She turned her back to him and looked out at the distant cloud of roiling dust and heat lightening. Her skirt and cloak flapped in the increasing wind. Her hood was blown back, revealing the orc’s scarred face.

“A storm is coming, death knight. Don’t you desire to be the force, instead of the victim?”


Gadgetzan, Tanaris

“All right, who’s the wise guy?!” the goblin bellowed far louder than Yevana would have imagined such a diminutive creature capable of. His eyes narrowed once he saw her. “You! What the fel is wrong with you?!”

“A-accident,” she stuttered meekly. “I not see joo. Not dat joo size makes it hard to see, but. Damn, not what I meant. See, der this thing I am rushing to and den…”

Yevana slapped her palm to her face and growled in frustration. What was she supposed to do about this mess? His clothing, which honestly, looked like it was already plenty stained, was dripping in foul smelling eggs. He’s a goblin, though. Don’t they like foul smelling things?

Wait? What was that tiny creature even doing acting all haughty? She was taller than him. Probably the best could do is throw a wrench at her. If worse came to worse, she could always just throw a lightning bolt at him.

How would Lurena handle this? That’s simple. Lurena just wouldn’t give a damn. She’d be confident and strong. Everyone fears her.

Standing up straight to accentuate her height over him, she looked down and sneered.
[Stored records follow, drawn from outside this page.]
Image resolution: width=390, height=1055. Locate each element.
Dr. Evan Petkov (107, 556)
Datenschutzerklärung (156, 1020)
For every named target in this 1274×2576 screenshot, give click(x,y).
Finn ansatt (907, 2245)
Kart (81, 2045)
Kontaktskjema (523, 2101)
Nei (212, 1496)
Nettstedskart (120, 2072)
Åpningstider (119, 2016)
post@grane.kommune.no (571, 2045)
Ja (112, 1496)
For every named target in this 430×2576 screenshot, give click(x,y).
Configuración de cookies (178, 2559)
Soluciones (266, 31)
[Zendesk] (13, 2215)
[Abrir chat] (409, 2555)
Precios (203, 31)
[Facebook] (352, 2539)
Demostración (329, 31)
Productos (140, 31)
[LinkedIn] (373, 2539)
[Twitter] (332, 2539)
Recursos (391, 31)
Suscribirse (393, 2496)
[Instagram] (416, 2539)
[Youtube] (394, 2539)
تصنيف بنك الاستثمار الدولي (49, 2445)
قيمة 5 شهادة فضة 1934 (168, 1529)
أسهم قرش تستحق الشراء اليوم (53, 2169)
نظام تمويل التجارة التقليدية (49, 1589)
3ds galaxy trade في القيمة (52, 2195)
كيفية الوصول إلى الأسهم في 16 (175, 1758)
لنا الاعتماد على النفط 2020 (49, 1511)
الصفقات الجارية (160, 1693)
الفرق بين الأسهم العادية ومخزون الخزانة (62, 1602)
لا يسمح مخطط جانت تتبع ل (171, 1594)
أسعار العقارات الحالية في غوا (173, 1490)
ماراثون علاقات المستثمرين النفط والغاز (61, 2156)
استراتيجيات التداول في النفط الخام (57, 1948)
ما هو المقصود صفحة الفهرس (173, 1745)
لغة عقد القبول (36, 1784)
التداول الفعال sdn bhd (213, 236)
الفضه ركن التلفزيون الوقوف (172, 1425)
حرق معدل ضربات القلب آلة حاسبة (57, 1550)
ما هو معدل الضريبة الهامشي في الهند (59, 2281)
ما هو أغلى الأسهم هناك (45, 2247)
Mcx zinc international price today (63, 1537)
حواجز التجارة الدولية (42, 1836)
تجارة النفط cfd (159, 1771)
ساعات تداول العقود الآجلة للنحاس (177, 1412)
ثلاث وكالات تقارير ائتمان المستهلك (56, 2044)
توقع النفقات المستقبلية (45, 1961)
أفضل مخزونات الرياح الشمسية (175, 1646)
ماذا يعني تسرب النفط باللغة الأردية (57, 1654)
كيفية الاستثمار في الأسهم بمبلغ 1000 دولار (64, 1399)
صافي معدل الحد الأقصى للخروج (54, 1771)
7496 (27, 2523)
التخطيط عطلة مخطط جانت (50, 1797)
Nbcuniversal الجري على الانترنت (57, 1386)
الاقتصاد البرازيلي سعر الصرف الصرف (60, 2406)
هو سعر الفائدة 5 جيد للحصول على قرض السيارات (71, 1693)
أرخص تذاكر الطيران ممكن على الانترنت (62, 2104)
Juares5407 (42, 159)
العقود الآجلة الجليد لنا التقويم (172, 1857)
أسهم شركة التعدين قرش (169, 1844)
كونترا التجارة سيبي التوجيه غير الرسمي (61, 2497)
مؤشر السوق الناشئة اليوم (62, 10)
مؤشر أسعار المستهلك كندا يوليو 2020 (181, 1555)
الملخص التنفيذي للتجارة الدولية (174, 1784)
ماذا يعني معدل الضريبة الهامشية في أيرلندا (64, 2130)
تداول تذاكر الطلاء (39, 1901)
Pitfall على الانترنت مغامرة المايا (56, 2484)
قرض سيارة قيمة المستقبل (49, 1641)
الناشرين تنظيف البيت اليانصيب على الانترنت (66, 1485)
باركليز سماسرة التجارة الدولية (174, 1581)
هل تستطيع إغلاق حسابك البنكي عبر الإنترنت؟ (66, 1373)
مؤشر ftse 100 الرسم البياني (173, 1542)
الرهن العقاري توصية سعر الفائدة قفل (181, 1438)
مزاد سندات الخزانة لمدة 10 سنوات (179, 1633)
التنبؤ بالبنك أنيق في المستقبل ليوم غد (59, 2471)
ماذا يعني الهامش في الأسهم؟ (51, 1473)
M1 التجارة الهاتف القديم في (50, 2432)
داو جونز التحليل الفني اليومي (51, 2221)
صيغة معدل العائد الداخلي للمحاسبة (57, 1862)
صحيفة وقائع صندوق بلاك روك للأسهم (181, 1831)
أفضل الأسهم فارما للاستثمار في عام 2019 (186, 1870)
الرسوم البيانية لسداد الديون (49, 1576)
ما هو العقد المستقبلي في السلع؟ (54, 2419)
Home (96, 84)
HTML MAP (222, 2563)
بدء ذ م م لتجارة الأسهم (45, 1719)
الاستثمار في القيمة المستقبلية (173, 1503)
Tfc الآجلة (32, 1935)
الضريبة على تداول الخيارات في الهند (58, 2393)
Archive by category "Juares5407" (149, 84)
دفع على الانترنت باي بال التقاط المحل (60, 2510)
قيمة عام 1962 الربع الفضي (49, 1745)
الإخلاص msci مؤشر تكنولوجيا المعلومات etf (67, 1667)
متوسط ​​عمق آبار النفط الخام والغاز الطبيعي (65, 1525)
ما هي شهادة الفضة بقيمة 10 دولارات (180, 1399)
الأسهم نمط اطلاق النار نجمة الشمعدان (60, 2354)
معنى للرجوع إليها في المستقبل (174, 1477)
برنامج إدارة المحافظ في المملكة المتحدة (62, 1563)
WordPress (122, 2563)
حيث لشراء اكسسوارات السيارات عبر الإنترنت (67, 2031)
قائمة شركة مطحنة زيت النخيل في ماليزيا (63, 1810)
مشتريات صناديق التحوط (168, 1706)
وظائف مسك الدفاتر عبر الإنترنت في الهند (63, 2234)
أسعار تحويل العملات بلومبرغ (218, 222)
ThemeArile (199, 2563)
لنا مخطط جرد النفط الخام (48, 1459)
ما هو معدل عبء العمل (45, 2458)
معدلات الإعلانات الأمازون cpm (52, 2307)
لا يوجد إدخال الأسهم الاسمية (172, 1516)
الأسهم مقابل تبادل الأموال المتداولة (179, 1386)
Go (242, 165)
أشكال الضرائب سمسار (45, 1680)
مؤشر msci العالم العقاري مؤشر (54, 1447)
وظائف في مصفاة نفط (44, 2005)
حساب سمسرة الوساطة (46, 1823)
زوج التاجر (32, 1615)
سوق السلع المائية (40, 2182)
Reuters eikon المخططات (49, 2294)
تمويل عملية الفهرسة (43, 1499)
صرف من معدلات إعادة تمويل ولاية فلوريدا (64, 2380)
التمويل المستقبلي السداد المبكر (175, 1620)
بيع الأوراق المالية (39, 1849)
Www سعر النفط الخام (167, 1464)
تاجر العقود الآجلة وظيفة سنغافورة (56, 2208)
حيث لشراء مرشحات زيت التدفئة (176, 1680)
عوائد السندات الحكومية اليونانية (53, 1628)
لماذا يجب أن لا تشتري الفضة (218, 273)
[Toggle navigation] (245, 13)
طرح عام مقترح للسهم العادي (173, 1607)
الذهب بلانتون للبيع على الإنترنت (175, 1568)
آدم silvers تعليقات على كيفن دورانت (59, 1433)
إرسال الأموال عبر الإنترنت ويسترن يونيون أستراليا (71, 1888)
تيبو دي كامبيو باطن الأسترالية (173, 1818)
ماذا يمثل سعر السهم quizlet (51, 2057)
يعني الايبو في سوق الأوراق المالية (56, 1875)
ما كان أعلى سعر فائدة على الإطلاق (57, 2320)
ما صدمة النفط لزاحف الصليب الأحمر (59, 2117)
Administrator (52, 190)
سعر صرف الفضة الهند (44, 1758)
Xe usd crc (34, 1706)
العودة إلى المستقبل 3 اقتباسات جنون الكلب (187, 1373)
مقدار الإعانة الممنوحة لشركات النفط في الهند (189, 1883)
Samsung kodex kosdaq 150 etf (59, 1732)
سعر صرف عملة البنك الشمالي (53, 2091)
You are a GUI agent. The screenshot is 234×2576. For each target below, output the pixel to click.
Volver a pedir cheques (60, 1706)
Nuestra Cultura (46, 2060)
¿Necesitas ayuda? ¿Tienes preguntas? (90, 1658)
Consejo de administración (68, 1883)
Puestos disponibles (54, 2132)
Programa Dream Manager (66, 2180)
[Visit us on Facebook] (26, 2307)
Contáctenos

“I don’t be having time for dis or for joo,” she said in the best ‘Lurena’ accent she could muster. “Get outta my way, Shorty. I need to be leaving fast.”


Earthen Ring Settlement

The appearance of the circling hippogryph was enough to alarm the shamans. Gathering their weapons, they watched with trepidation as the creature landed in the outskirts. By the time the passenger had dismounted, several were already approaching and preparing to flank the newcomer with weapons drawn.

As Niashado approached, also clasping her staff tightly, she noted the newcomer’s appearance. He appeared to be a blood elf, although he was rather tall compared to others she had seen. His armor, which appeared extraordinarily ornate, signified someone of a high rank. But she couldn’t determine who he represented.

Surely the Earthen Ring wouldn’t send one lone blood elf to aid them.

Quite unexpectedly, he fell to a knee near the funeral pyre and spoke something. It sounded like a prayer, but the shamaness couldn’t figure out the language. After saying his words, he stood up and began scanning around, as if to look for who’s in charge. The shaman’s lack of uniforms probably confused him.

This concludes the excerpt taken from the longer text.